*** Opening of Dataset content ***

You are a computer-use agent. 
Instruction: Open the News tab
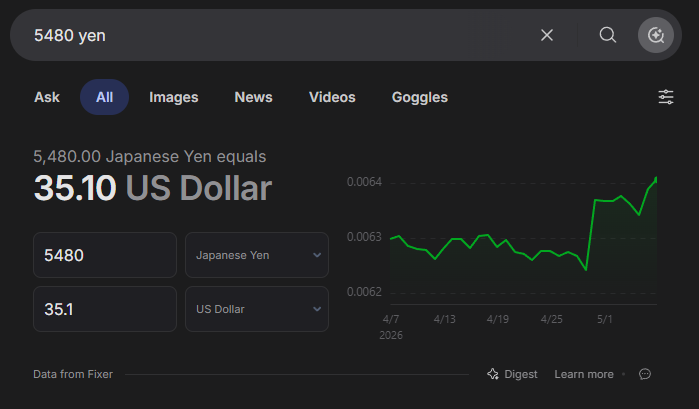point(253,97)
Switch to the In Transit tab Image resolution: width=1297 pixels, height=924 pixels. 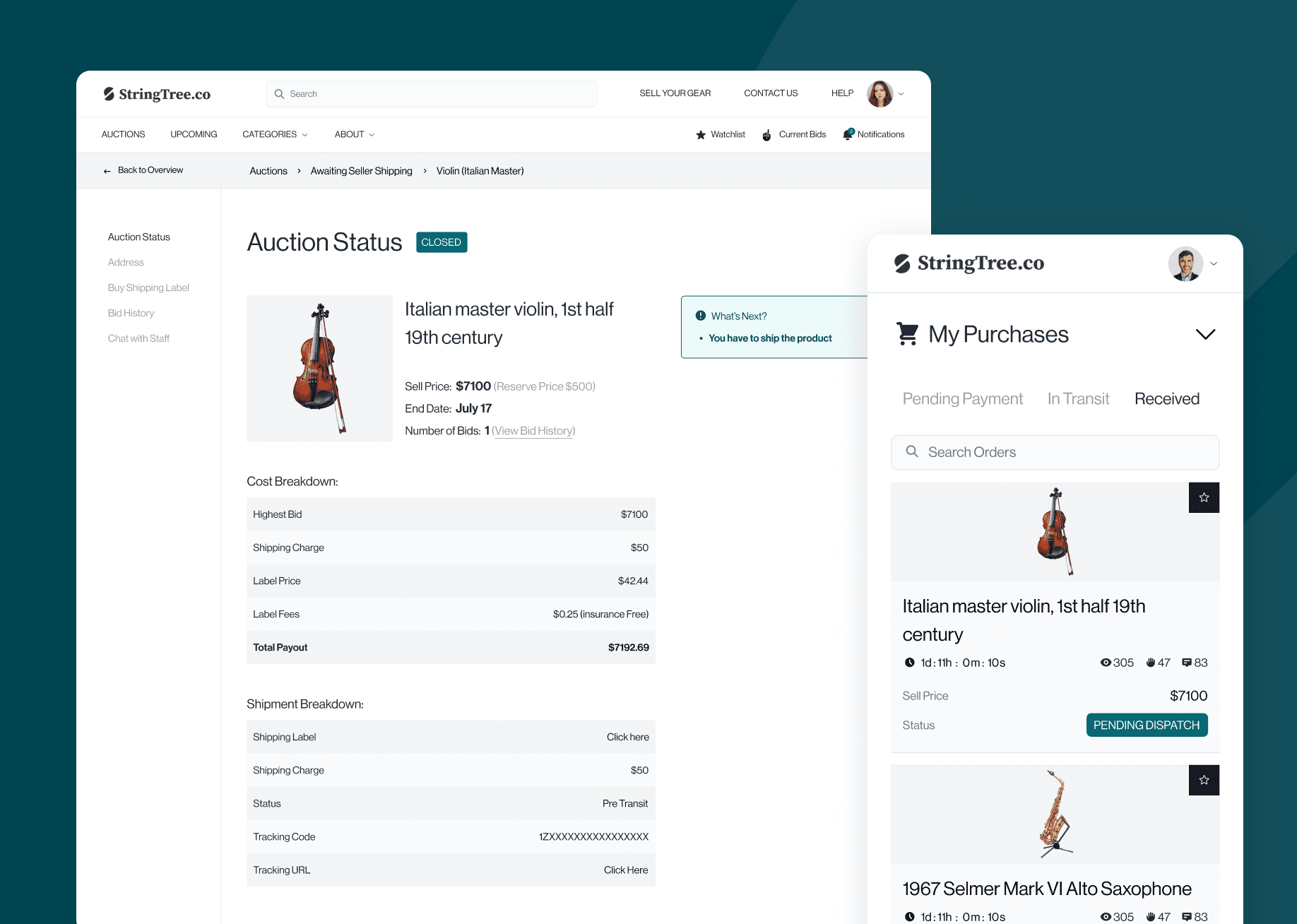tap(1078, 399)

*** Close of Dataset content ***
*** Opening of Dataset content ***

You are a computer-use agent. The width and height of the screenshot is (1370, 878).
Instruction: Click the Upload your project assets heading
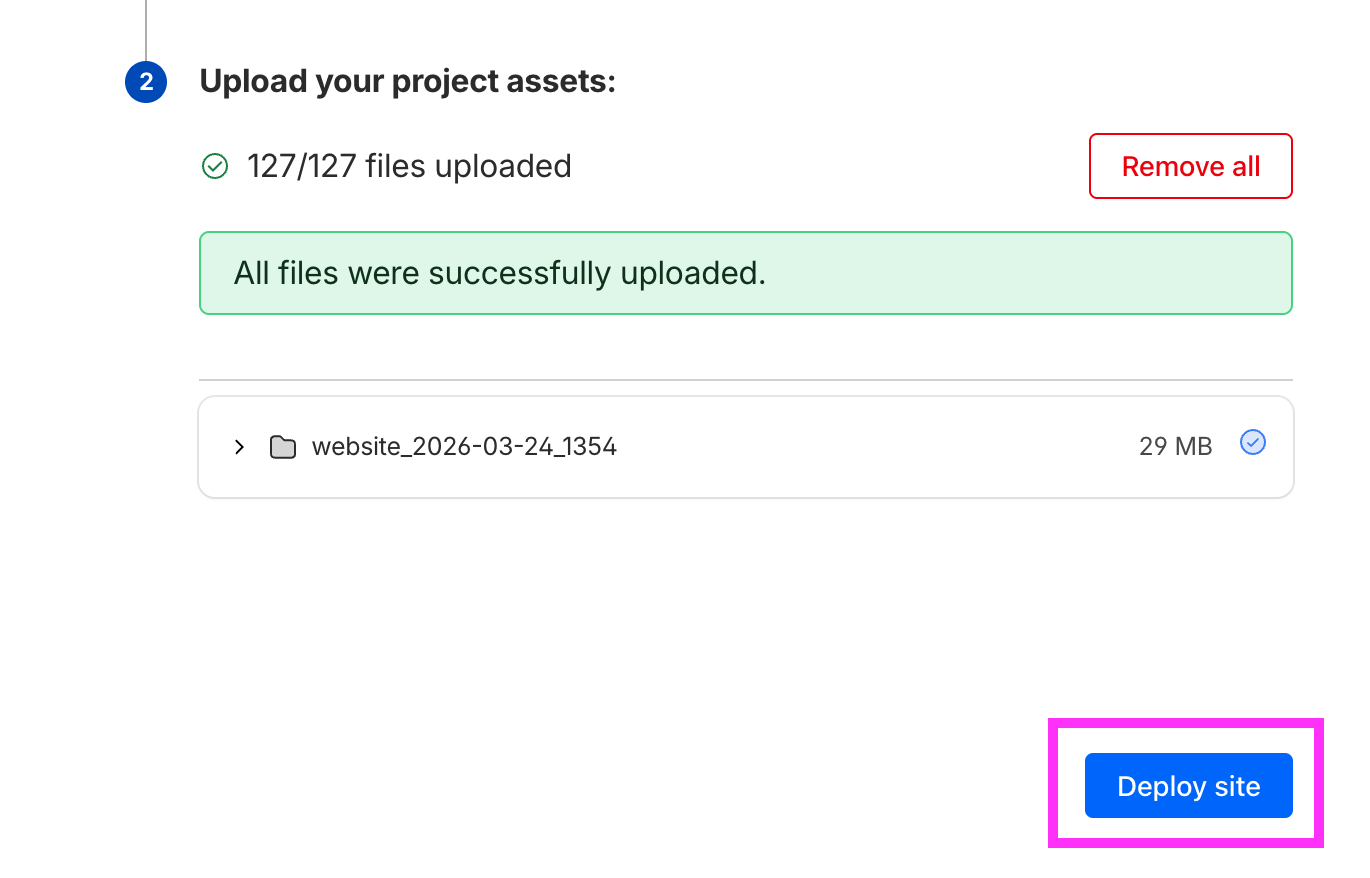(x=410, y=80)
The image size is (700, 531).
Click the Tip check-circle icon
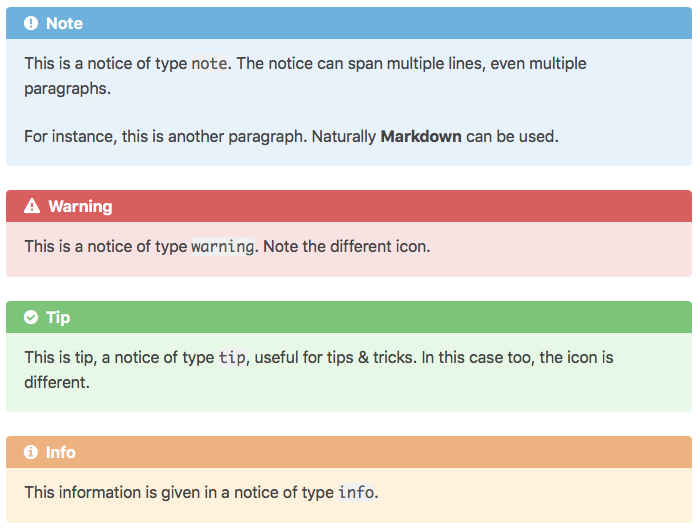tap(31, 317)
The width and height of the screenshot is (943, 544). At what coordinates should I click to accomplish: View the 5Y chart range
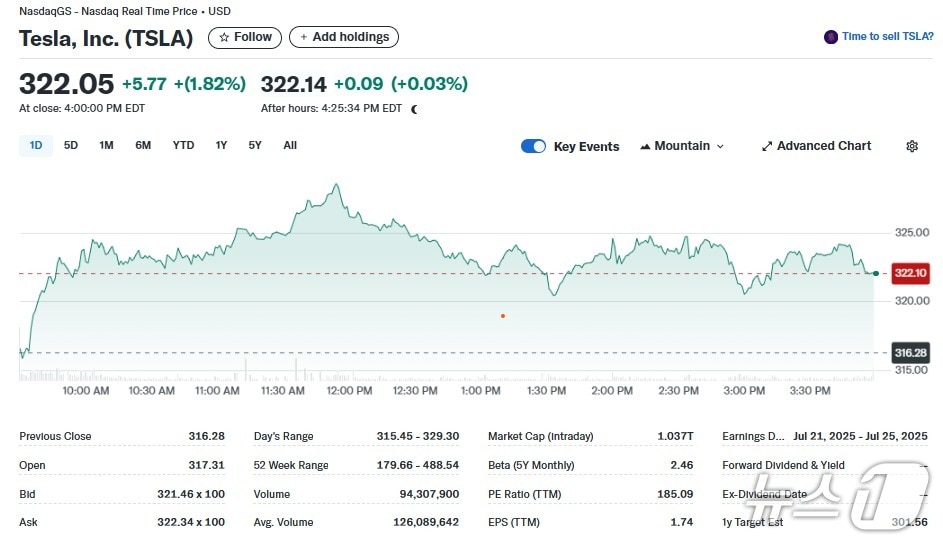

*** Close of Dataset content ***

(Exercise instructions): Look above for the line with "You are a computer-use agent. The" and the line with "The width and height of the screenshot is (943, 544).". Give again exactly those two lines and all lines between them, pictures excluded.

(Reply):
You are a computer-use agent. The width and height of the screenshot is (1370, 878).
Instruction: Click the Upload your project assets heading
(x=410, y=80)
The image size is (700, 531).
Click the Tip check-circle icon
tap(31, 317)
The width and height of the screenshot is (943, 544). At what coordinates should I click to accomplish: View the 5Y chart range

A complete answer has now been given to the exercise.